Bi-AQUA: Bilateral Control-Based Imitation Learning for Underwater Robot Arms via Lighting-Aware Action Chunking with Transformers

Bi-AQUA is a novel bilateral control-based imitation learning framework for underwater robot arms that integrates transformer-based action chunking with explicit lighting modeling to achieve robust performance in challenging, variable illumination conditions.

Takeru Tsunoori, Masato Kobayashi, Yuki Uranishi

Published 2026-03-09
📖 5 min read🧠 Deep dive

Imagine trying to teach a robot arm to pick up a toy and put it in a box while you are both underwater. Now, imagine the water is murky, the light is flickering, and the colors are shifting from red to blue to green every few seconds. For a standard robot, this is a nightmare. It would get confused, think the toy is a different color, or miss the box entirely because its "eyes" can't handle the weird lighting.
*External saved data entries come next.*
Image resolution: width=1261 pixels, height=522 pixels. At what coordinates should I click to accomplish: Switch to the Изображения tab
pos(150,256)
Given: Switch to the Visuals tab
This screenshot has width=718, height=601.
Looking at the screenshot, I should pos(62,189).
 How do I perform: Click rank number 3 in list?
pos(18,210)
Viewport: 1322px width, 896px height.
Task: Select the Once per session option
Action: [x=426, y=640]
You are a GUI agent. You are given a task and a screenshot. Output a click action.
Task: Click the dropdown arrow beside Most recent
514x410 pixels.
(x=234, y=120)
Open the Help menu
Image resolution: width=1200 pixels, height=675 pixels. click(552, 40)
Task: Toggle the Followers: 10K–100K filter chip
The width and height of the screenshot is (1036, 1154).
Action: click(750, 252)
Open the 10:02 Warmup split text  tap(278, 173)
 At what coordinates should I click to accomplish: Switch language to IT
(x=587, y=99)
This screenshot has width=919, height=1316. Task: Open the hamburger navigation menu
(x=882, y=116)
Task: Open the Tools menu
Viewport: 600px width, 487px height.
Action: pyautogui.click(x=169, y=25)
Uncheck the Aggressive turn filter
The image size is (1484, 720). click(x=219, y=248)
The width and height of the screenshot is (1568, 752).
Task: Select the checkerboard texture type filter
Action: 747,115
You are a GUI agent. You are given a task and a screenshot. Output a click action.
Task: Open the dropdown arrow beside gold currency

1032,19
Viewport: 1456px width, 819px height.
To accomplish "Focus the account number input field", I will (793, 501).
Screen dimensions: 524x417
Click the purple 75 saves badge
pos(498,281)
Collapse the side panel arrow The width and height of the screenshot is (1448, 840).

This paper introduces Bi-AQUA, a new way to teach underwater robots that solves two big problems at once: bad lighting and lack of touch.

Here is the simple breakdown using some everyday analogies:

1. The Problem: The "Foggy Glasses" and "Blind Hands"

Most underwater robots today are like a person wearing foggy glasses trying to thread a needle.

  • The Lighting Issue: Underwater, light behaves strangely. It gets absorbed (making things look dark), scatters (making things look blurry), and changes color (making a red ball look black). Standard robot brains get confused because they expect the world to look the same as it did when they were learning.
  • The Touch Issue: Many robots only use cameras (vision). But in water, you often need to feel things to know if you've grabbed something or if you're pushing against a wall. Robots that only "see" are like a blindfolded person trying to open a drawer; they might bump into it but never know when it's actually closed.

2. The Solution: The "Master and Apprentice" with Super-Senses

The researchers built a system called Bi-AQUA (Bilateral Control-Based Imitation Learning). Think of it as a Master and Apprentice setup.

  • The Master (Leader): A human operator sits on a boat or in a dry room, holding a robot arm. They can see clearly and feel the water resistance.
  • The Apprentice (Follower): A robot arm is underwater. It tries to copy the Master's movements exactly.
  • The "Bilateral" Magic: This is the key. The Master doesn't just tell the Apprentice where to move; they also share force. If the Apprentice bumps into a rock, the Master feels a "push" in their hand. If the Master pushes hard, the Apprentice knows to push hard too. This gives the robot a sense of "touch" even though it's underwater.

3. The Secret Sauce: The "Lighting Translator"

The real breakthrough in this paper is how Bi-AQUA handles the changing lights.

Imagine you are learning to drive in a car. Usually, you learn in daylight. But what if you suddenly had to drive at night, then in a tunnel, then in a blizzard? You would crash.

Bi-AQUA solves this by giving the robot a "Lighting Translator" (a special AI brain component).

  • The Translator's Job: Before the robot decides how to move, it looks at the camera image and asks, "What kind of lighting is this? Is it red? Is it flickering?"
  • The "FiLM" Filter: Think of this like putting on different pairs of sunglasses. If the light is red, the robot automatically "tunes" its vision to understand that redness is normal. If the light is blue, it adjusts again. It doesn't just ignore the weird light; it uses the information about the light to make better decisions.
  • The "Token": The robot also carries a little "note" (a token) in its brain that says, "Hey, remember, the light is weird right now." This note travels through the robot's decision-making process, ensuring every step it takes accounts for the current lighting.

4. The Results: From "Clumsy" to "Pro"

The researchers tested this in a real water tank with tasks like:

  • Pick and Place: Grabbing a block and moving it.
  • Closing a Drawer: A long, tricky task requiring pushing and pulling.
  • Pulling a Peg: A very tight fit that requires precise force.

The Results were amazing:

  • Old Robots (without the Lighting Translator): They worked perfectly in white light but failed miserably (0% success) when the light turned blue, green, or started changing colors. They were like a person who can only drive in perfect sunny weather.
  • Bi-AQUA: It succeeded 100% of the time, even when the lights were changing every 2 seconds, or when the object was a weird color, or when bubbles were blocking the view. It was like a driver who could handle rain, snow, fog, and night driving without blinking.

The Big Takeaway

Bi-AQUA is like teaching a robot to be a diver who can see through the murk and feel the current. By combining the "sense of touch" from the human operator with a special brain that understands how underwater light works, the robot can finally do complex jobs underwater without getting confused by the dark, colorful, and shifting environment.

It's a huge step toward robots that can actually help us explore the ocean, fix underwater cables, or clean up pollution, rather than just crashing into things when the sun goes down.